:: Working data
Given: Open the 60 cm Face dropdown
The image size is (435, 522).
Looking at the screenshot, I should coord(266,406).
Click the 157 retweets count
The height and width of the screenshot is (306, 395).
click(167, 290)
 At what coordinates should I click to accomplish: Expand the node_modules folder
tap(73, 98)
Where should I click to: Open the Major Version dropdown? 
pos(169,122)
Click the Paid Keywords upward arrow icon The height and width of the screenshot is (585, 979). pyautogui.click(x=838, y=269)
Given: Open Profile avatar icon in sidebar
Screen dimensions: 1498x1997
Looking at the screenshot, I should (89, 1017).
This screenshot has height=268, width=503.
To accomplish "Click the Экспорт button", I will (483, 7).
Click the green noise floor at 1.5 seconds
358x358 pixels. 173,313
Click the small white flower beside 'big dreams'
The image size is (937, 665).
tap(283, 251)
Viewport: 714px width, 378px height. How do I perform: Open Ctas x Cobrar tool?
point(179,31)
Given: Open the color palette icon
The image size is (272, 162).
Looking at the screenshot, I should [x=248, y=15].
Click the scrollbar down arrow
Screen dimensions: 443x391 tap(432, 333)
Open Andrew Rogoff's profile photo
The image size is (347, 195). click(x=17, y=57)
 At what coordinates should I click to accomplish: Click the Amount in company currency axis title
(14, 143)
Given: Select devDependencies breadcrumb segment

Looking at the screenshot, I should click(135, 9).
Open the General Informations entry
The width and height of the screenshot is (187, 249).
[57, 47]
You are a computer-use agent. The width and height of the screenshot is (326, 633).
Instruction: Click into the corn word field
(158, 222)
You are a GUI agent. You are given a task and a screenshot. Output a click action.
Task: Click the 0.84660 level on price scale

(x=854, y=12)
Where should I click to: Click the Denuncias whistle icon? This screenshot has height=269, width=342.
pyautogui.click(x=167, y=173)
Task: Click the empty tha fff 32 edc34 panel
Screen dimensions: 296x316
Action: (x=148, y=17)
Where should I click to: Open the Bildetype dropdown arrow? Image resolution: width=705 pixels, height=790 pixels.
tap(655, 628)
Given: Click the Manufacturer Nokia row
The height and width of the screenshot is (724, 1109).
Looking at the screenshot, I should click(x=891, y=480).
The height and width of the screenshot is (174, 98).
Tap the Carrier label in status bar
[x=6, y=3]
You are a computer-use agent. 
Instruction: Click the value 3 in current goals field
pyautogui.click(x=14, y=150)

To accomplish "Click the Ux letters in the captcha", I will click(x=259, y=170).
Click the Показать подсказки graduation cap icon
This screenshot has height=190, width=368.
::::
● **Your objective**
A full, exact repeat of the entries above is required.

● **Expected answer**
Given: Open the 60 cm Face dropdown
The image size is (435, 522).
Looking at the screenshot, I should coord(266,406).
Click the 157 retweets count
The height and width of the screenshot is (306, 395).
click(167, 290)
 At what coordinates should I click to accomplish: Expand the node_modules folder
tap(73, 98)
Where should I click to: Open the Major Version dropdown? 
pos(169,122)
Click the Paid Keywords upward arrow icon The height and width of the screenshot is (585, 979). pyautogui.click(x=838, y=269)
Given: Open Profile avatar icon in sidebar
Screen dimensions: 1498x1997
Looking at the screenshot, I should (89, 1017).
This screenshot has height=268, width=503.
To accomplish "Click the Экспорт button", I will (483, 7).
Click the green noise floor at 1.5 seconds
358x358 pixels. 173,313
Click the small white flower beside 'big dreams'
The image size is (937, 665).
tap(283, 251)
Viewport: 714px width, 378px height. How do I perform: Open Ctas x Cobrar tool?
point(179,31)
Given: Open the color palette icon
The image size is (272, 162).
Looking at the screenshot, I should [x=248, y=15].
Click the scrollbar down arrow
Screen dimensions: 443x391 tap(432, 333)
Open Andrew Rogoff's profile photo
The image size is (347, 195). click(x=17, y=57)
 At what coordinates should I click to accomplish: Click the Amount in company currency axis title
(14, 143)
Given: Select devDependencies breadcrumb segment

Looking at the screenshot, I should click(135, 9).
Open the General Informations entry
The width and height of the screenshot is (187, 249).
[57, 47]
You are a computer-use agent. The width and height of the screenshot is (326, 633).
Instruction: Click into the corn word field
(158, 222)
You are a GUI agent. You are given a task and a screenshot. Output a click action.
Task: Click the 0.84660 level on price scale

(x=854, y=12)
Where should I click to: Click the Denuncias whistle icon? This screenshot has height=269, width=342.
pyautogui.click(x=167, y=173)
Task: Click the empty tha fff 32 edc34 panel
Screen dimensions: 296x316
Action: (x=148, y=17)
Where should I click to: Open the Bildetype dropdown arrow? Image resolution: width=705 pixels, height=790 pixels.
tap(655, 628)
Given: Click the Manufacturer Nokia row
The height and width of the screenshot is (724, 1109).
Looking at the screenshot, I should click(x=891, y=480).
The height and width of the screenshot is (174, 98).
Tap the Carrier label in status bar
[x=6, y=3]
You are a computer-use agent. 
Instruction: Click the value 3 in current goals field
pyautogui.click(x=14, y=150)

To accomplish "Click the Ux letters in the captcha", I will click(x=259, y=170).
Click the Показать подсказки graduation cap icon
This screenshot has height=190, width=368.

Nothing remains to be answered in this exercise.